Семь месяцев спустя Бетти упала на улице и сломала бедро. Доктор сказал, что за годы диет кости у нее стали хрупкими. Марта навещала ее в больнице по два раза в день, но мать не желала идти на поправку.
Именно Марта общалась с похоронным бюро, заказывала машины и цветы. Рассылала сообщения соседям, организовывала поминки после службы. Вклад Лилиан ограничился преимущественно деньгами. Сестры, такие разные, каждая со своим миром, еще больше отдалились друг от друга.
Не то чтобы жизнь родителей, думала Марта, прошла совсем уж никчемно, но она всегда была подчинена строгим правилам и запретам.
Под влиянием всех этих мыслей Марта решила, что пора наконец разобрать Берлинскую стену из коробок. Она пересчитала их – пятьдесят три. Все разномастные – из-под кошачьего корма, из-под стирального порошка, простые почтовые. И как только она умудрилась их столько накопить?
Пять лет назад, обливаясь слезами, она складывала мамину одежду, упаковывала флаконы духов и елочные украшения. Что-то стоило сразу выбросить, но рука не поднималась. Начатые баночки с кремом, хранящие мамин запах носовые платки вызывали слишком много воспоминаний. Так что она сложила вещи в коробки и закрыла клапаны.
Размышляя над словами Зельды о том, что надо отпустить прошлое, Марта встала на деревянное кресло и сняла коробку с самого верха огромной стены. Внутри чего только не было: старая фотокамера, статуэтка египетской кошки, матрешка, несколько пустых фоторамок. Какие-то из этих вещей Марта помнила, но нельзя сказать, чтобы они были ей дороги. Она сложила их обратно и пометила коробку крестиком – пойдет на благотворительность.
В другой коробке оказались мамины книги – лежали в ряд, корешками вверх. Марта провела по ним пальцем – мода, астрология, семейные саги, милые романчики. Это она отложила в стопку «Оставить» – позже просмотрит внимательнее. Может, Оуэну отдаст. Будет здорово, если эти книги найдут новых читателей. Она взялась за коробку, чтобы отставить ее к стене, и вдруг поняла, что подсознательно ищет повод вновь с ним пообщаться.
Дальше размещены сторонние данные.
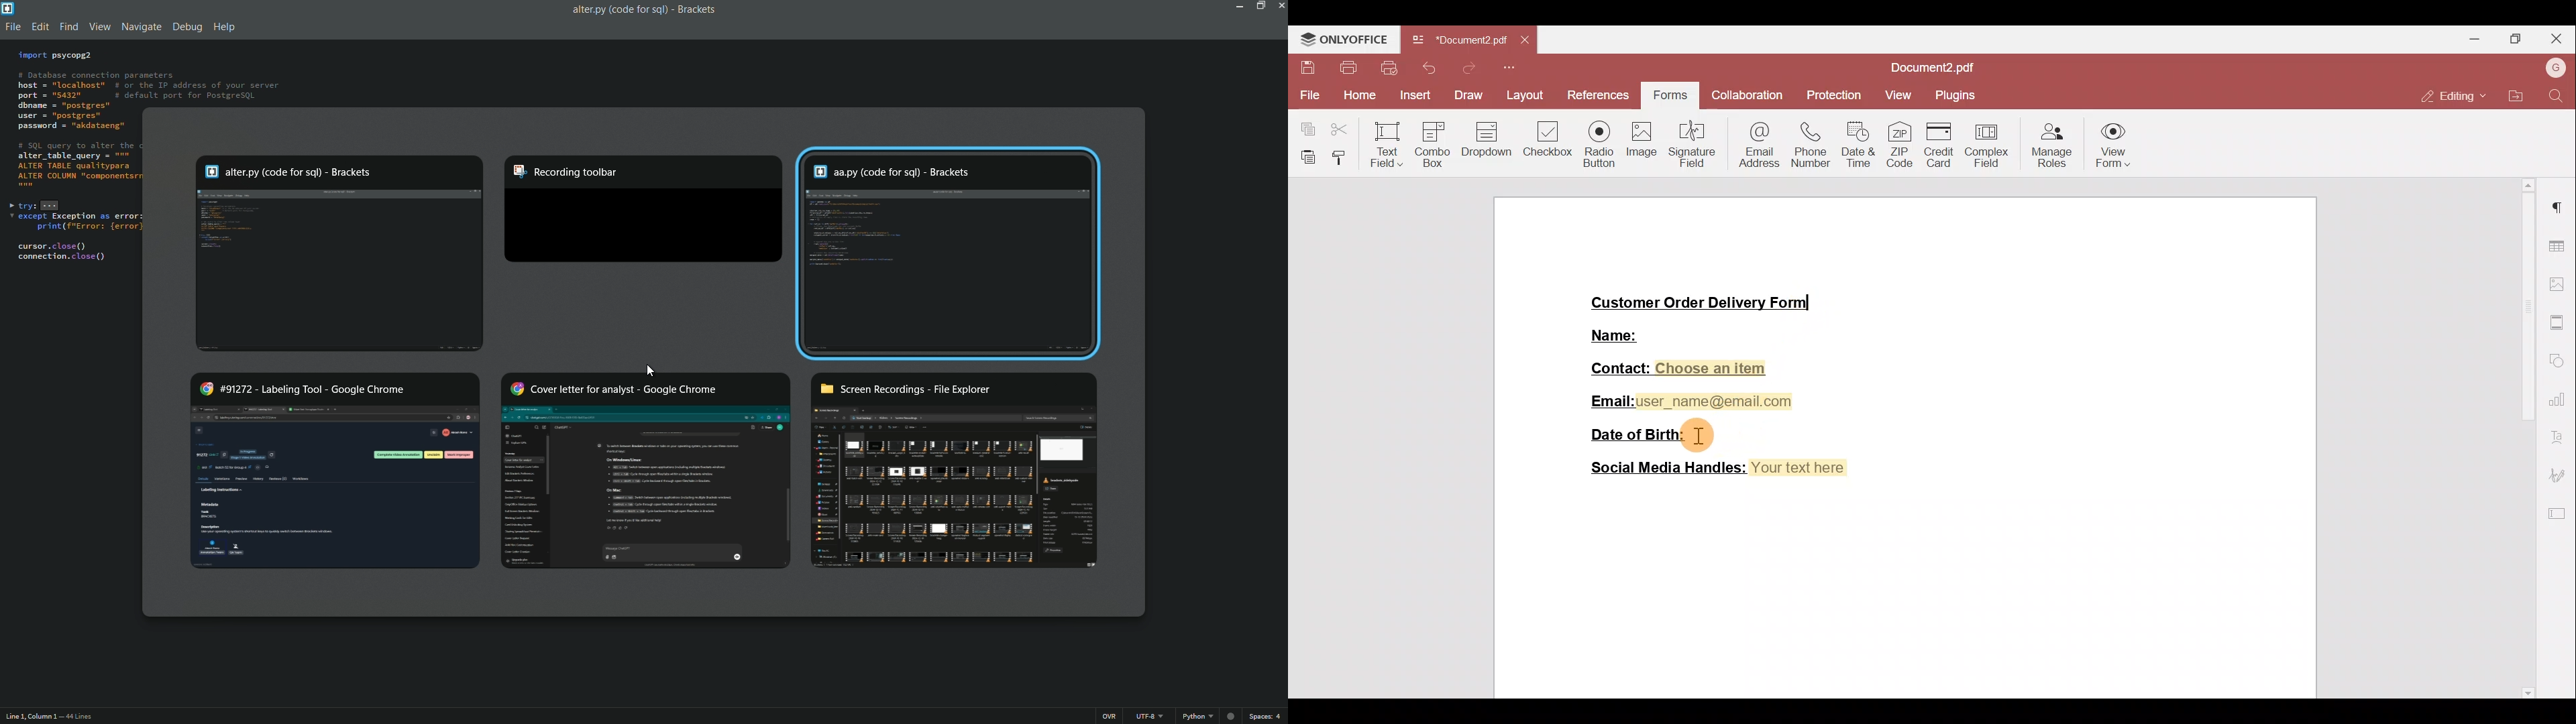 This screenshot has height=728, width=2576. Describe the element at coordinates (2110, 148) in the screenshot. I see `View form` at that location.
С каждой новой коробкой, переместившейся из Берлинской стены в «благотворительную» стопку, Марте становилось легче – она словно долго несла тяжелый рюкзак, а теперь его скинула. Она отыскала этот пункт в своем блокноте, гордо стерла красную точку-задолженность и нарисовала желтую звезду.
В одной из коробок нашелся коврик, на котором она любила лежать в детстве. Она развернула его и расстелила на полу – пылинки взметнулись и затанцевали в воздухе, а она плавно водила рукой, любуясь их переливами. Нагнулась, расправила бахрому и улеглась на коврик. Лежа на животе и опираясь подбородком на руки, она радостно улыбалась и болтала ногами в воздухе.
Все было, как раньше, недоставало лишь блокнота и карандаша.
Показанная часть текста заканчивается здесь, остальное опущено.